Este é o único delito (crime considerado menos grave) que impede a compra de uma arma, regra em prática desde 1996. Algumas pessoas defendem que delitos motivados por ódio também deveriam ter o mesmo efeito.
3. Ter sido internado em um hospital psiquiátrico
Desde os anos 1960, uma lei federal impede que qualquer pessoa internada involuntariamente em um hospital psiquiátrico compre uma arma.
Uma pessoa considerada “incapacitada mentalmente” por um tribunal, por ter “inteligência subnormal ou doença mental” também é vetada. Isso também vale para qualquer um que tenha sido considerado inocente de um crime por insanidade em um julgamento.
Em 2013, a Flórida ampliou a proibição, com a aprovação da Associação Nacional do Rifle, organização que defende o porte de arma, para incluir pessoas que se intenaram por conta própria, assim como em Illinois, Maryland e o Distrito de Columbia.
4. Um erro
Byrd diz que uma boa parte de seu trabalho é entrar na Justiça em nome de cidadãos da Flórida que tiveram a compra de uma arma negada pelo acreditavam ser um erro.
O Sistema de Checagem Instantânea de Histórico Criminal (Nics, na sigla em inglês) não é perfeito, e os motivos pelos enganos podem variar – de erros na ortografia de nomes a incorreções em registros judiciais.
“Ajudo pessoas que cumprem a lei e estão enfrentando problemas com o sistema”, diz ele.
O resultado oposto – alguém que não deveria comprar uma arma ter conseguido uma – também é possível, graças a registros incompletos, diz Cutilleta.
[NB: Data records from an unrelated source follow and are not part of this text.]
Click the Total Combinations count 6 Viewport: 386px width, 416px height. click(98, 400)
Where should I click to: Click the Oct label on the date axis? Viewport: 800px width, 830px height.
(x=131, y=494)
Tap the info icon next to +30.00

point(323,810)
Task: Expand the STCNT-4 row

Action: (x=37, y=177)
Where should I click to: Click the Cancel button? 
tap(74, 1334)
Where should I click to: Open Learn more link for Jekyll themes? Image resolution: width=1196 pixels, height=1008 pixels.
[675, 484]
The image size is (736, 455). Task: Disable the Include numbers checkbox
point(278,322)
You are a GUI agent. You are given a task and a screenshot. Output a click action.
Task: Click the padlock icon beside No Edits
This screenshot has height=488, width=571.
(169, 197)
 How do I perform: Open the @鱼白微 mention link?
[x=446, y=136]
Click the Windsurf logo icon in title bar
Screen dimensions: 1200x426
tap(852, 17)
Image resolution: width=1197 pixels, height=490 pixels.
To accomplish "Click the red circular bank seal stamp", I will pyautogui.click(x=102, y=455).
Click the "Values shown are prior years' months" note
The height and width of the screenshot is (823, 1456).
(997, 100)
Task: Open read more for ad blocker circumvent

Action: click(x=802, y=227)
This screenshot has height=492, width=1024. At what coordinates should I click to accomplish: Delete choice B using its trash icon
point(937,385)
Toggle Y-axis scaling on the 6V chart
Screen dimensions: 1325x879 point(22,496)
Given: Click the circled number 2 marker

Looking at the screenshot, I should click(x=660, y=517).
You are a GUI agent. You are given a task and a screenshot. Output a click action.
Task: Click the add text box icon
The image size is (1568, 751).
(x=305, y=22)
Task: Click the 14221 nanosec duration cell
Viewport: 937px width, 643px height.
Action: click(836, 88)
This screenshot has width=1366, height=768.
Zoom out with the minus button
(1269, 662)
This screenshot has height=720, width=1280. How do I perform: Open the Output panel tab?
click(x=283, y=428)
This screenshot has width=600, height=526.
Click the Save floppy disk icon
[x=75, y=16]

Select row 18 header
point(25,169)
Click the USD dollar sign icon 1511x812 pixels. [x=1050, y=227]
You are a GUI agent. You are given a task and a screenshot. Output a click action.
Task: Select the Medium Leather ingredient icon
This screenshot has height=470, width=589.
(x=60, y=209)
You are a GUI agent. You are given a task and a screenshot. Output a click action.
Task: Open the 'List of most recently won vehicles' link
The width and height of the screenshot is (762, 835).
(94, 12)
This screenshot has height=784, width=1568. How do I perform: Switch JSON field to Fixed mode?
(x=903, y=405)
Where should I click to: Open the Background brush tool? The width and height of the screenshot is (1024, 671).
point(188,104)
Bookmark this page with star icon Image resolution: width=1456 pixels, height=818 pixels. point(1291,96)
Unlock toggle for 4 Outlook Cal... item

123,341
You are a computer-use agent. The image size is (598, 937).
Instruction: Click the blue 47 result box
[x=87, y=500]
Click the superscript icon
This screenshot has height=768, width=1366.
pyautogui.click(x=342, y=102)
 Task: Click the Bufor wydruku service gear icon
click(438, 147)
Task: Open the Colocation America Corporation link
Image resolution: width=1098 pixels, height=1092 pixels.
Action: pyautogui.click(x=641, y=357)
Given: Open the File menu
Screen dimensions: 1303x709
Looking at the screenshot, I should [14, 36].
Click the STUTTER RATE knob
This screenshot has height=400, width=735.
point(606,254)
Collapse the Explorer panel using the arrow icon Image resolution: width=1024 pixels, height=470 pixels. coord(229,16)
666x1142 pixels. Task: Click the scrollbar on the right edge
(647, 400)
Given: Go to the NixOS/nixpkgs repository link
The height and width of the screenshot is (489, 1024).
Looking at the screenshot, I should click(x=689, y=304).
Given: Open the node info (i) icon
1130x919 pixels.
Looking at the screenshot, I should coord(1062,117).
Alguns Estados são mais disciplinados e rigorosos do que outros no envio de dados ao Nics.
A brecha
A lei da Flórida não requer a checagem de histórico de qualquer indivíduo que venda uma arma em uma transação privada, ao contrário do exigido em vendas por lojas.
“Se você for a um clube de tiro e o cara ao seu lado disser ‘Amei sua arma’, você pode vender para ele sem fazer a checagem”, diz Adam Winkler, autor de Gunfight: The Battle over the Right to Bear Arms in America (Tiroteioda: A Batalha pelo Direito ao Porte de Arma na América) e professor da Escola de Direito da Universidade da Califórnia em Los Angeles (UCLA).